Microsoft Decides to Work with CISPE on Cloudy Concerns

March 19, 2024

green-dino_thumb_thumb_thumbThis essay is the work of a dumb dinobaby. No smart software required.

Perhaps a billion and a half dollars in fines can make a difference to a big tech company after all. In what looks like a move to avoid more regulatory scrutiny, Yahoo Finance reports, “Microsoft in Talks to End Trade Body’s Cloud Computing Complaint.” The trade body here is CISPE, a group of firms that provide cloud services in Europe. Amazon is one of those, but 26 smaller companies are also members. The group asserts certain changes Microsoft made to its terms of service in October of 2022 have harmed Europe’s cloud computing ecosystem.

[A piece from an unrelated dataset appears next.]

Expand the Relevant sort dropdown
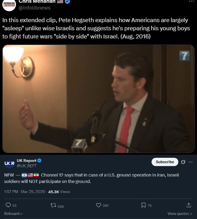The height and width of the screenshot is (219, 197). [x=13, y=214]
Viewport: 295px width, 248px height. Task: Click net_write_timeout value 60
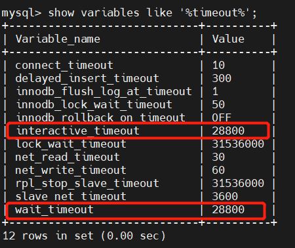(x=218, y=170)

How, exactly, is unclear. Writer Foo Yun Chee tells us:

“[CISPE] said it had received several complaints about Microsoft, including in relation to its product Azure, which it was assessing based on its standard procedures, but declined to comment further. Azure is Microsoft’s cloud computing platform. CISPE said the discussions were at an early stage and it was uncertain whether these would result in effective remedies but said ‘substantive progress must be achieved in the first quarter of 2024’. ‘We are supportive of a fast and effective resolution to these harms but reiterate that it is Microsoft which must end its unfair software licensing practices to deliver this outcome,’ said CISPE secretary general Francisco Mingorance. Microsoft, which notched up 1.6 billion euros ($1.7 billion) in EU antitrust fines in the previous decade, has in recent years changed its approach towards regulators to a more accommodative one.”

Just how accommodating with Microsoft will be remains to be seen.